11. The courts have differed on this point as to whether it is directory or mandatory. Except for the decision in Pravesh Kumari and others v. Rishi Prasad and others, , none of the other decisions has elucidated the point as to what is to happen to the evidence of the witnesses recorded before the recording of the evidence of the party. In Pravesh Kumari's case, a Bench of the Patna High Court has observed that such evidence should not be expunged. In my view, this ratio of the patna High Court should be followed. The test should be as to what will be the prejudice caused to the parties. I am unable to see as to how the examination of a third party before examination of the respondent had caused prejudice to the other side in any manner in the present case.

12. It was held as early as in Cropper v. Smith, 1884-26 Ch.D. 700 that the object of Codes and Rules of Procedure was to decide the rights of parties and not to punish them for their mistakes. In Robinson and others v. Unicos Property Corporation Ltd,. 1962 (2) All. E.R. 24 it was held that punishing for mistakes was of course not administration of justice. In Jai Ram Manohar Lal. v. National Building national Supply, the Supreme Court held as follows:

"Rules of procedure are intended to be a handmaid to the administration of justice. A party cannot be refused just relief merely because of some mistake, negligence, inadvertence or even infraction to the rules of procedure."

13. Bearing the above in mind, if we analyse the case on hand, it would transpire that the omission to resort to the provisions of Order 18, Rule 3-A should not be put against the respondent thus jeopardizing the course of justice.

14. One other thing to be noticed is that this point was not at all raised by the appellants in either of the two courts below. No doubt, the appellants are entitled to raise the point as an additional substantial question of law. But, in my view, the appellants were not in any way prejudiced by the examination of the respondent as B.W.2 after examination of his witness as D.W.1 and following the decision of the Patna High Court the evidence need not be expunged. The additional substantial question of law raised is therefore answered against the appellants.
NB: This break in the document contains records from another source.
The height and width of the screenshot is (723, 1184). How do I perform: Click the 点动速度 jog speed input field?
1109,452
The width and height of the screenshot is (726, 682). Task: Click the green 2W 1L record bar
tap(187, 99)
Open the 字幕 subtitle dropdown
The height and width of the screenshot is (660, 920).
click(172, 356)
15. Now adverting to the other two substantial questions of law, the courts below have found that the house property was purchased jointly by the first appellant and the respondent and that the settlement deed had been validly executed by the respondent in favour of appellants 2 and 3 retaining a life interest in himself. These are findings of fact and cannot be interfered with. The Lower Appellate court chose to discredit the case of the appellant that the respondent pursuant to a family arrangement gave up his life interest in favour of appellants 2 and 3 in lieu of their discharging the society debt of the respondent. The Lower Appellate Court in this regard found that appellants 2 and 3 had not established that they discharged the loan of the respondent and on the contrary it was only the respondent, who discharged the loan to the Co-operative Society and that the case of appellants 2 and 3 was false. No exception can be taken to this finding by the Lower Appellate Court. The Lower Appellate Court was justified in refusing the relief of injunction so far as the house property was concerned.
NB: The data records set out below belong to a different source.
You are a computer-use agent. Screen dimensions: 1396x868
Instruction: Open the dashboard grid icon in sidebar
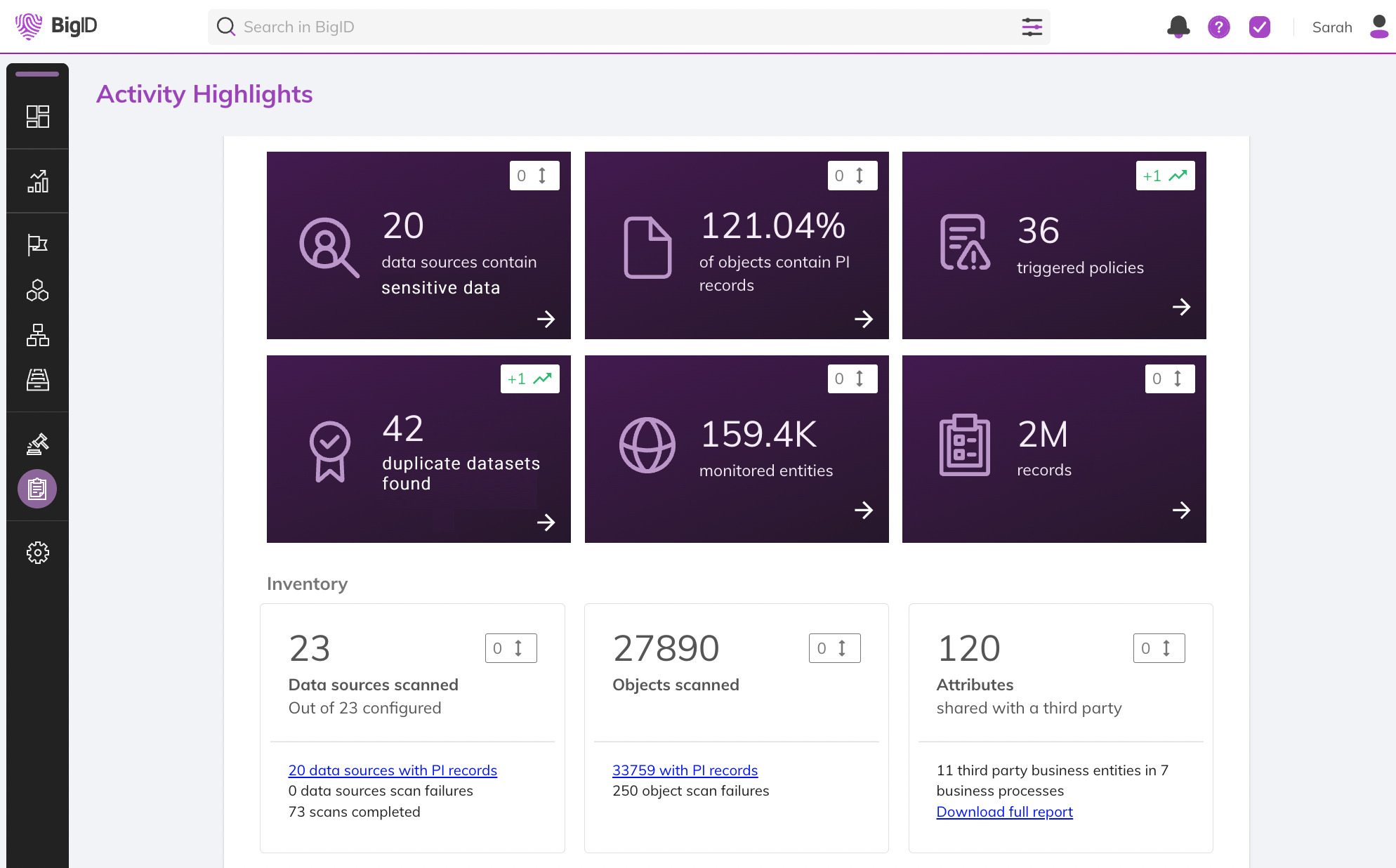coord(37,117)
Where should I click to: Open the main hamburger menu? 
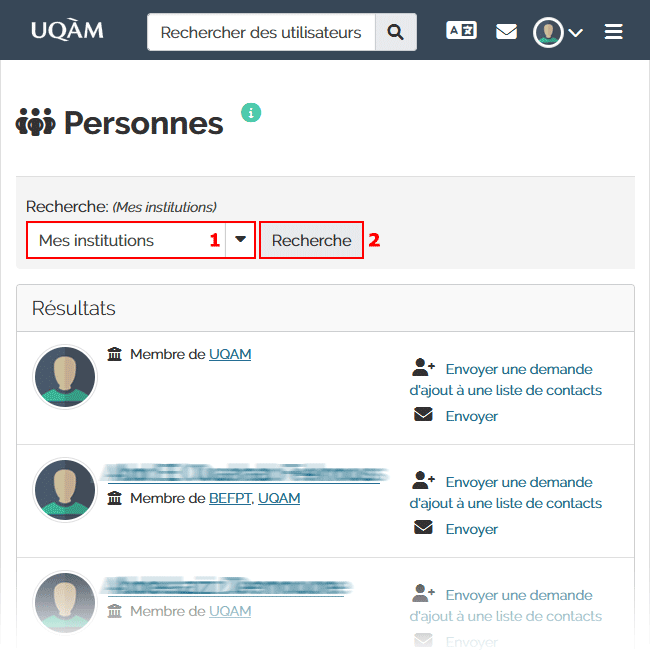[x=614, y=32]
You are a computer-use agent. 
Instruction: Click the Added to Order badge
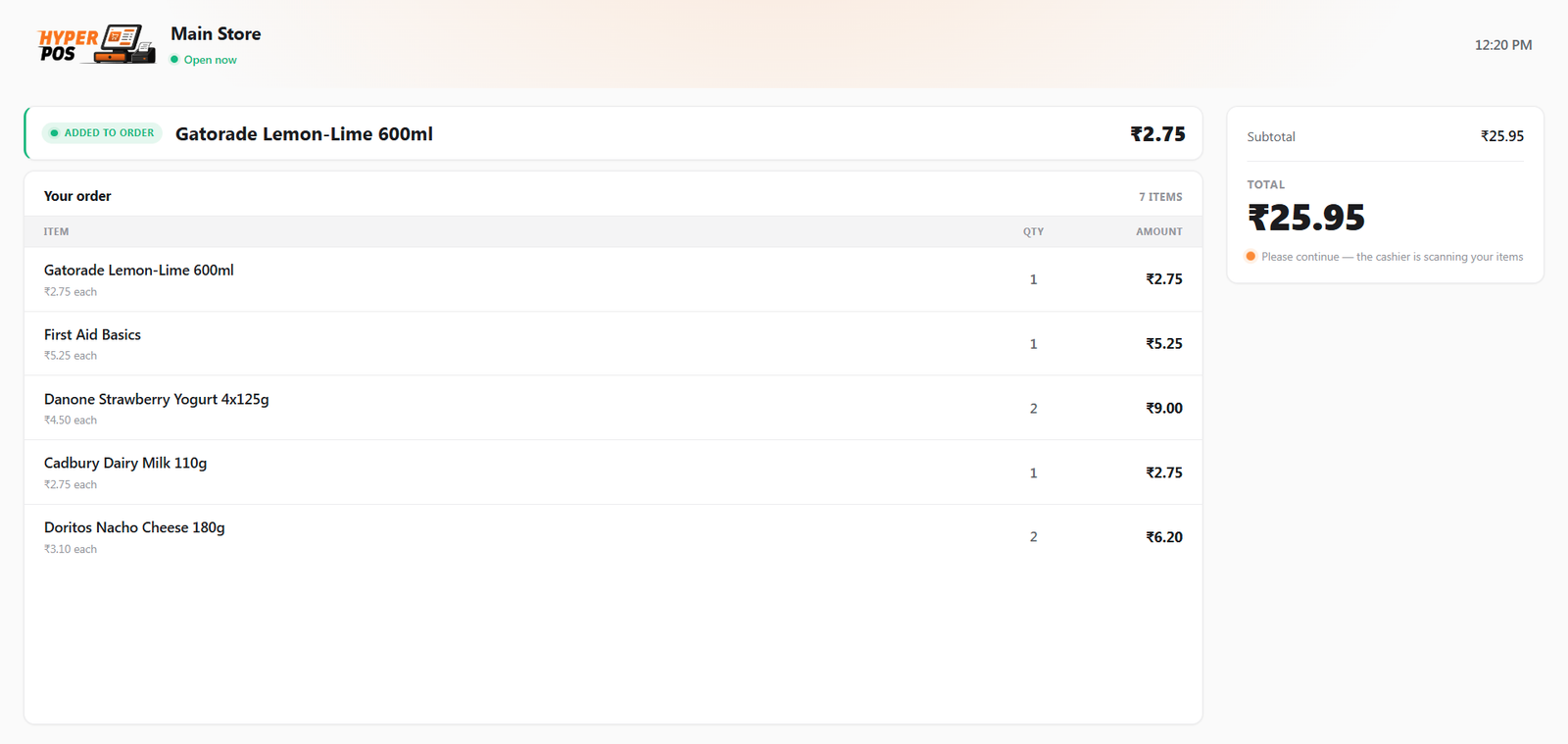[x=102, y=133]
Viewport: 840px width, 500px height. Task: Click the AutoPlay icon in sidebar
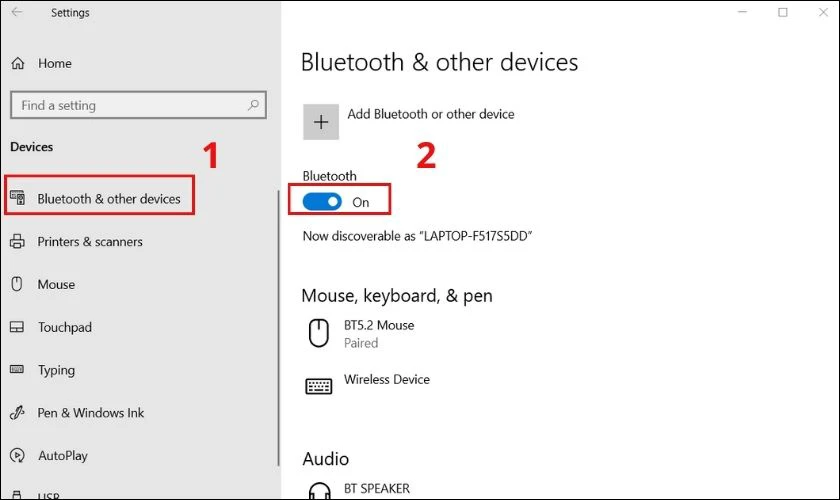pyautogui.click(x=17, y=456)
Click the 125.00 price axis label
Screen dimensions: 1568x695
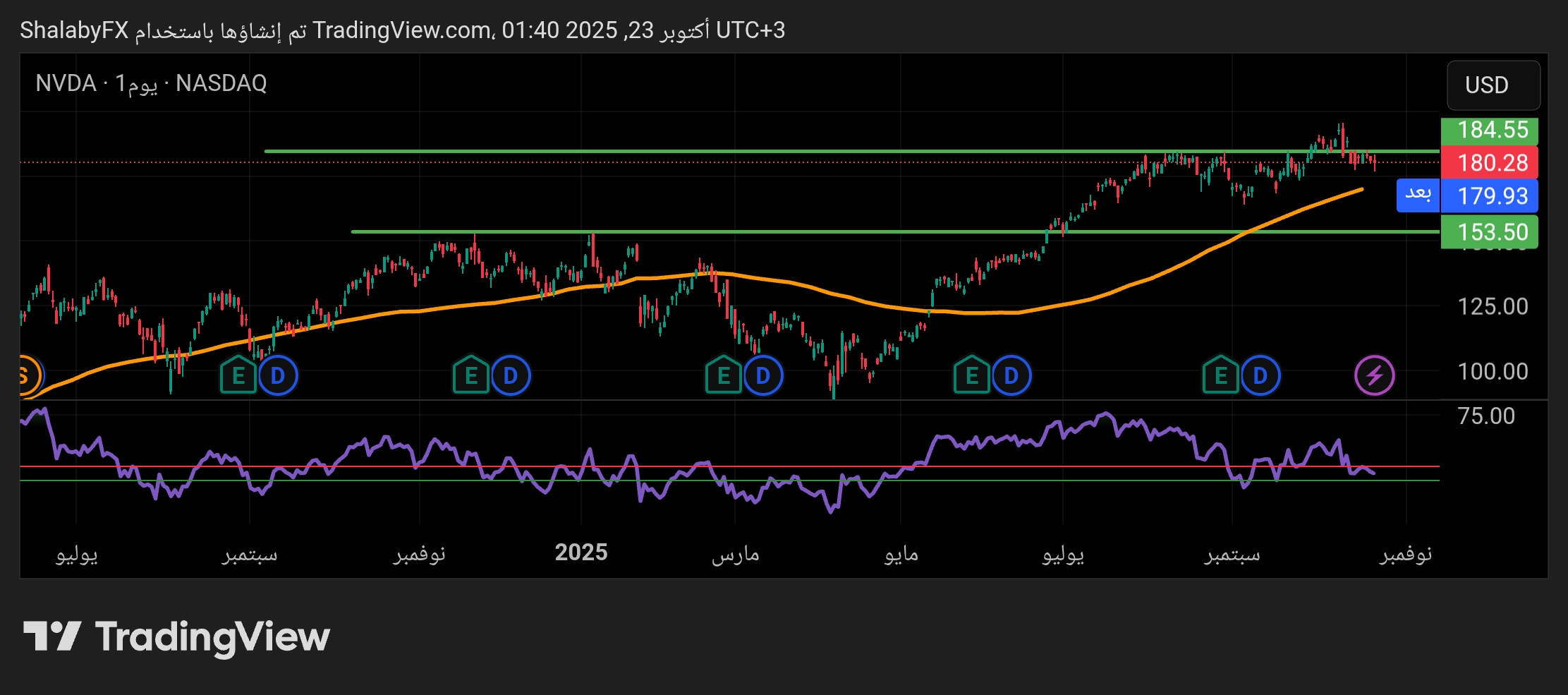1492,307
16. So far as the lands are concerned, the Lower Appellate Court found that the respondent had patta in his favour in respect of the lands, that he had dealt with the lands in his own right by mortgaging them, that the confusion regarding the initials contained in the documents had been made much of and it did not really matter and that the lands belonged absolutely to the respondent and he was entitled to a decree for declaration and injunction in respect of the lands.

17. The cross objections relate to the refusal of the relief of injunction by the Lower Appellate Court. Having regard to the discussion above, the case of the cross objectors has also to be rejected.

18. The substantial questions of law raised in both the second appeals are answered against the appellants and the second appeals as also the cross objections are dismissed. There will, however, be no order as to costs.